Dungeon in the White Tower
The White Tower was built at the end of the 15th century and fundamentally rebuilt in the Renaissance era. It became a prison in 1585, instead of the original Romanesque White Tower. There used to be a torture chamber on the ground floor, a dungeon accessible through a hole in the floor was underneath, and even another prison room was underneath that. There are some drawings and writings on the walls of the upper rooms of the tower, mostly from the 16th century.
Famous prisoners in the White Tower
The prison in the White Tower was intended for the noblemen, so there were some important personalities among the prisoners: the English alchemist and charlatan Edward Kelley, and the emperor’s chief chamberlain Filip Lang and his successor Kaspar Rudzky, who became famous for pocketing the emperor’s money.

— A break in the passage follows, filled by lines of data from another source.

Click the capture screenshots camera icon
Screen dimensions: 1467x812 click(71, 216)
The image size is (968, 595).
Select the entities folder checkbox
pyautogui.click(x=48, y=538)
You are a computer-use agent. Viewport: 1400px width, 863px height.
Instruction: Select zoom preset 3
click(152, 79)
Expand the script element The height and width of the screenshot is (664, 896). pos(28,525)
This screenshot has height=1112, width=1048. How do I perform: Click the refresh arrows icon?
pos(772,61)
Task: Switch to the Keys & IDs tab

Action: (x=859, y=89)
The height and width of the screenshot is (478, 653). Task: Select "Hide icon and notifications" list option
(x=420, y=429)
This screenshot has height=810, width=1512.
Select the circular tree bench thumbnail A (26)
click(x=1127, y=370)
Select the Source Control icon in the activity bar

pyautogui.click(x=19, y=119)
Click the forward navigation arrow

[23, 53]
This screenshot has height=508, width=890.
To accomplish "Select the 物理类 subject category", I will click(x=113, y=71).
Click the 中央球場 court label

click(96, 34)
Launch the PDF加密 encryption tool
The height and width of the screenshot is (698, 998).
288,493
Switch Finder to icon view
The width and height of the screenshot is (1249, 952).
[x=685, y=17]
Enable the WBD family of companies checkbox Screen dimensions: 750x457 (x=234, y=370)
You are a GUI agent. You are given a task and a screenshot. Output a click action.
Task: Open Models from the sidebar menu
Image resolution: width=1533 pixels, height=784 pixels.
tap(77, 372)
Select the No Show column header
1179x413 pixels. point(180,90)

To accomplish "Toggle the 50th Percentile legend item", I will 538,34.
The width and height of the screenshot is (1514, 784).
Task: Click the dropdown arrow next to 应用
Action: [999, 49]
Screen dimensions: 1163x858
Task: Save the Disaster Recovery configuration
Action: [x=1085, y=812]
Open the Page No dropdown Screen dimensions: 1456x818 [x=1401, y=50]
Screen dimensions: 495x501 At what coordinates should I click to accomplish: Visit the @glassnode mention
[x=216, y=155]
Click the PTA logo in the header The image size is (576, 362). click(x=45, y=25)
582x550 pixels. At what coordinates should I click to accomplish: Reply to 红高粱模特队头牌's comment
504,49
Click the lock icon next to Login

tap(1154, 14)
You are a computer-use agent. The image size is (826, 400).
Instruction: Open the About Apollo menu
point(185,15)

The cruel murderer Katerina Bechynova of Lazany, who killed 14 people, was also imprisoned there in 1534. She died in the tower before the death penalty was executed.
Estates Rebellion leaders jailed in the White Tower
In 1618 the Thirty Years’ War started, with the rebellion of Czech Protestant nobles against Emperor Matthias. However, the Protestants were defeated at the Battle of White Mountain in Prague in 1620. Twenty-seven leaders of the rebellion were jailed in the White Tower to await punishment. After several months, they were all executed at the Prague Old Town Square.
The White Tower was used as a prison until the 18th century, when it became a place for storage. In 1942, some employees of the Prague Castle were moved there, because their homes were occupied by the Nazi protectorate officers. The last of them left the White Tower in 1954 and it was then restored.